** Exercise material follows **
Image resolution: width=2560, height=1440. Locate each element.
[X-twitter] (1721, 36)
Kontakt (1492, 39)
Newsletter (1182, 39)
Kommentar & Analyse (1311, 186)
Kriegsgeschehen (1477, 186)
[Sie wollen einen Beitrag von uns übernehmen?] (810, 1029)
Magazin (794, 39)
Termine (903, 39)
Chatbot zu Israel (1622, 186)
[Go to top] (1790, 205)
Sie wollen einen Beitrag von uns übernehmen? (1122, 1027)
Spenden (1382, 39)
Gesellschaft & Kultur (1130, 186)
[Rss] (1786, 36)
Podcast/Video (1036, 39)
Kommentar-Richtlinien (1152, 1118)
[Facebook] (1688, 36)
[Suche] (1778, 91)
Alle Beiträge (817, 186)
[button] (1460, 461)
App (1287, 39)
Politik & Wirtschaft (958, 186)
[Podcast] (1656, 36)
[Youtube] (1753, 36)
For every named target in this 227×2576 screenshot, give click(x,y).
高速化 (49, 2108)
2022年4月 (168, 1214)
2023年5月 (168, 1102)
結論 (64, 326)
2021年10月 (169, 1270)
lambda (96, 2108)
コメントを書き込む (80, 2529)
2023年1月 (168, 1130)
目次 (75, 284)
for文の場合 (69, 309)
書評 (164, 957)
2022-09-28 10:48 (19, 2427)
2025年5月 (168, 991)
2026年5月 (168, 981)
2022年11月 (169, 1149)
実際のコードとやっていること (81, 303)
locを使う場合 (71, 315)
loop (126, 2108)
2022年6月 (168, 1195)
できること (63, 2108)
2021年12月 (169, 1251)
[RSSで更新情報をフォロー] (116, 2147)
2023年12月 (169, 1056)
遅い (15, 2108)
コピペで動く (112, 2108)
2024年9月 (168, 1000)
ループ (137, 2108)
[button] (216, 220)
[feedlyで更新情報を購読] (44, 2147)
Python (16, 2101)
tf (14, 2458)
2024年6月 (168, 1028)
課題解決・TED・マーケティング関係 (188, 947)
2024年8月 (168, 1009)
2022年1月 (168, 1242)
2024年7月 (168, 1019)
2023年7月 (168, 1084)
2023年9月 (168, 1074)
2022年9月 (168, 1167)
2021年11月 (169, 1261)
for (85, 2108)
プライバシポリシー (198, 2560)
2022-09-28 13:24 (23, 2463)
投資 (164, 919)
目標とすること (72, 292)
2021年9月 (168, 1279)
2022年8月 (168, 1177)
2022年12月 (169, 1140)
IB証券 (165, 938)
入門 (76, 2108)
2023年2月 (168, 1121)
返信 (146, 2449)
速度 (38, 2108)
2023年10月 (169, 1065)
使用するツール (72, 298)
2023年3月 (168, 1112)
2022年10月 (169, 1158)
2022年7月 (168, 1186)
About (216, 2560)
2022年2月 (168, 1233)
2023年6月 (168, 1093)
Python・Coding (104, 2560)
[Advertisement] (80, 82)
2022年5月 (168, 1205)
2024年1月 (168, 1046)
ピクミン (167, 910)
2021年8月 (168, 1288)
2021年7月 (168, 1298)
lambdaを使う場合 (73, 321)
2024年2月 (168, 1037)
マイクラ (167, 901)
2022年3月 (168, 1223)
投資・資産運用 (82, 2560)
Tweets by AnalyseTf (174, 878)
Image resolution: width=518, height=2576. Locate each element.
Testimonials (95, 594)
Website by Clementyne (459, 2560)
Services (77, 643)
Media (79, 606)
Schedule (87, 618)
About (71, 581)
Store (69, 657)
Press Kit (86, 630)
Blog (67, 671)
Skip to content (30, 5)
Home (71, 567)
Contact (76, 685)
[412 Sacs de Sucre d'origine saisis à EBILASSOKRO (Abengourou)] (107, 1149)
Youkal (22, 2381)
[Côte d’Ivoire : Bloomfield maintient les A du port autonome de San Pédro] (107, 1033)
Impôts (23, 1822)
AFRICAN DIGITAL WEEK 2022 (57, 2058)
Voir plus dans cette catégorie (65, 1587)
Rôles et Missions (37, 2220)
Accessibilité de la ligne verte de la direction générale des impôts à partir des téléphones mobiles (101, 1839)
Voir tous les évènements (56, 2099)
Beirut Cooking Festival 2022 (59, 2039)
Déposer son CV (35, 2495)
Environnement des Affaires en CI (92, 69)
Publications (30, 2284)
** End of Exercise material **
> **The problem**:
Retype exactly the lines above, from the one with "Website by Clementyne (459, 2560)" through the one with "Environnement des Affaires en CI (92, 69)", inclusive.

> **Task output**:
Website by Clementyne (459, 2560)
Services (77, 643)
Media (79, 606)
Schedule (87, 618)
About (71, 581)
Store (69, 657)
Press Kit (86, 630)
Blog (67, 671)
Skip to content (30, 5)
Home (71, 567)
Contact (76, 685)
[412 Sacs de Sucre d'origine saisis à EBILASSOKRO (Abengourou)] (107, 1149)
Youkal (22, 2381)
[Côte d’Ivoire : Bloomfield maintient les A du port autonome de San Pédro] (107, 1033)
Impôts (23, 1822)
AFRICAN DIGITAL WEEK 2022 (57, 2058)
Voir plus dans cette catégorie (65, 1587)
Rôles et Missions (37, 2220)
Accessibilité de la ligne verte de la direction générale des impôts à partir des téléphones mobiles (101, 1839)
Voir tous les évènements (56, 2099)
Beirut Cooking Festival 2022 (59, 2039)
Déposer son CV (35, 2495)
Environnement des Affaires en CI (92, 69)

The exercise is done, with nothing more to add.